Resumi-lo seria difícil, dado o seu tamanho e sua complexidade, mas o básico é: existe uma ideologia econômica conhecida por vários nomes (vou chamá-la de neoliberalismo). O neoliberalismo, por vários motivos em potencial, acredita em uma série de medidas econômicas que visam deixar os “mercados” funcionarem sozinhos, por si mesmos, sem intervenção do Estado, o que, segundo eles, levaria a um “equilíbrio”, a uma “harmonia” e ao desenvolvimento econômico, o que seria bom para todos os envolvidos. Os problemas são dois: a consequência historicamente verificada desses tipos de medida é que os (poucos) ricos ficam mais ricos e a maioria da população fica mais pobre. O segundo problema é que, justamente porque esses programas econômicos são impopulares, eles precisam de “choques” para serem facilitados. Guerras, ditaduras, suspensões temporárias de direitos democráticos, imposições não reguladas por debates legislativos que seriam em outras situações procedimento padrão, desastres naturais, entre outros.
Algumas observações:
- Meu procedimento padrão com tudo que eu goste demais (e rápido demais) é procurar por opiniões negativas; críticas, “refutações” (quanto mais ouço essa palavra do jeito que as pessoas usam hoje em dia, menos eu gosto dela, mas vá lá), e tudo o mais. É quase como um princípio “é bom demais pra ser verdade” aplicado à literatura, especialmente a não-ficção. No caso de Doutrina de Choque, eu encontrei três tipos de crítica: primeiro, uma terminológica, que a acusa de confundir as posições de liberais, neoliberais, conservadores, neoconservadores, apologistas do livre-mercado, e não sei mais o quê. Klein admite já no começo do livro que esses termos dependem muito da região em que são usados e há discordâncias internas entre teóricos, o que significa que esse é um terreno lamacento, mas ela sempre deixa claro exatamente do que está falando – não liguei muito pra isso. Segundo, uma que reclama da forma como ela pinta Milton Friedman, e para mim essa crítica tampouco vai muito longe: apesar de reconhecer que o uso que ela faz de uma citação dele não é exatamente muito apropriada, ela não o responsabiliza por tudo, mas apenas mostra como sua apaixonada defesa dessas ideias tornou-o um símbolo delas, um intelectual que, sendo respeitado, ajudou a legitimá-las apesar de a realidade contrariá-las constantemente. E, em terceiro lugar, que ela comete erros e distorções de ordem histórica em sua reportagem – seu livro, de quase 600 páginas na edição em português, deve ter umas 80 de notas de fim de capítulo, e a pesquisa levou 4 anos. Os argumentos dela são sólidos. Se quiser, veja a entrevista com Johan Norberg sobre um artigo que ele publicou para criticar o livro, e aqui um texto no próprio site da autora respondendo à crítica.

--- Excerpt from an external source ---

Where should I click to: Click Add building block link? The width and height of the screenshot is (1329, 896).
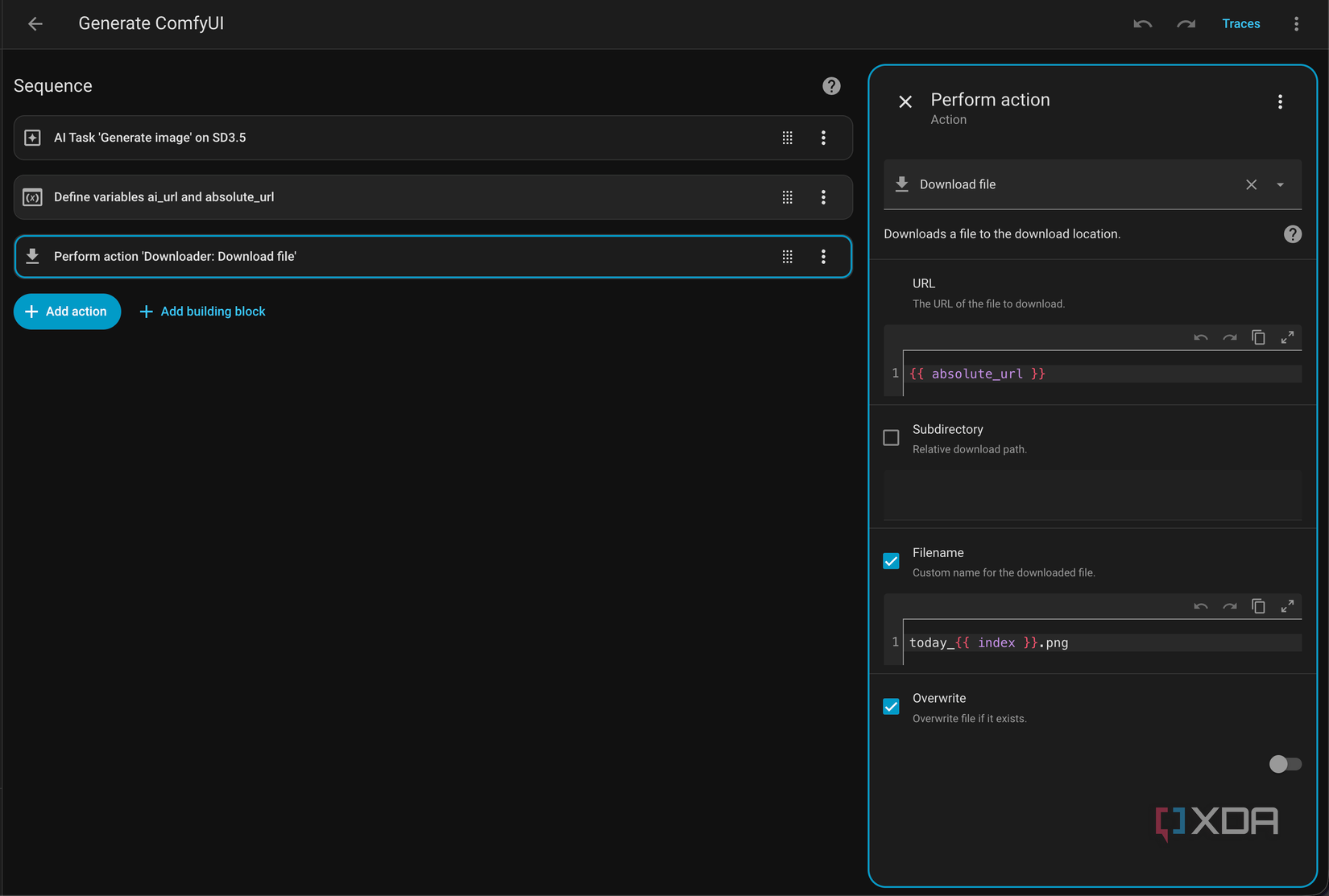point(203,312)
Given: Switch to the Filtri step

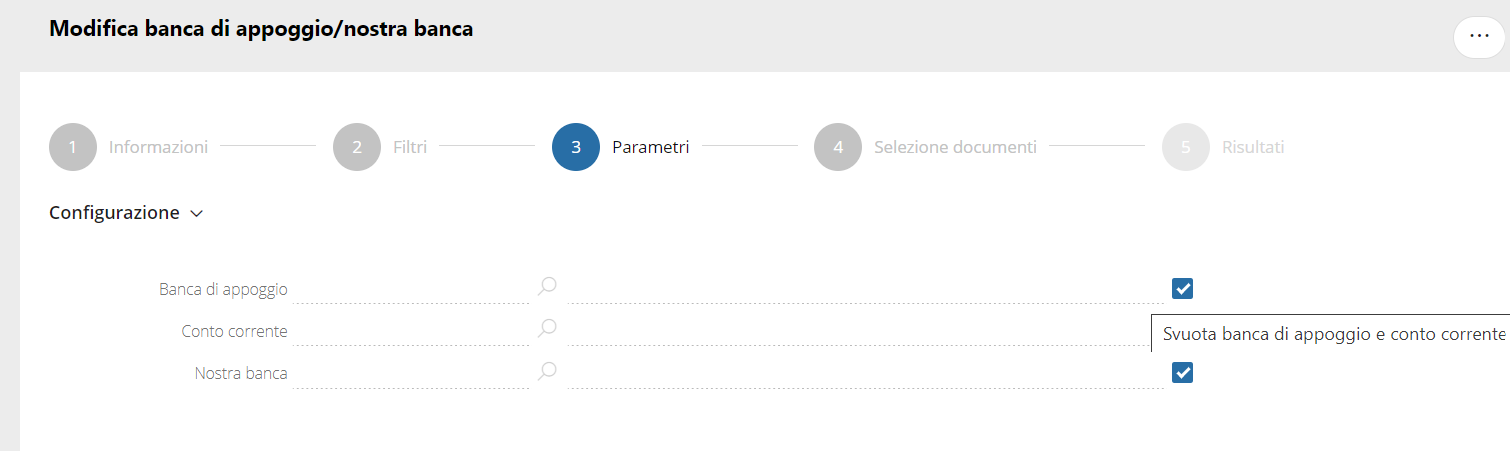Looking at the screenshot, I should tap(410, 147).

- Acho válido também recomendar a página do facebook Anarcomiguxos – eles são um pouco sectários e duros nas críticas que fazem, mas quando reclamam dos anarcocapitalistas ou de neoliberais,o fazem justamente por causa do fervor religioso com o qual defendem essa ideia do “livre mercado” de que o livro fala.
- Há um documentário associado ao livro, para quem tem curiosidade: mas já aviso que ele é MUITO limitado se comparado ao livro (assim como todo filme adaptado, né?) – recomendo demais, demais, o livro.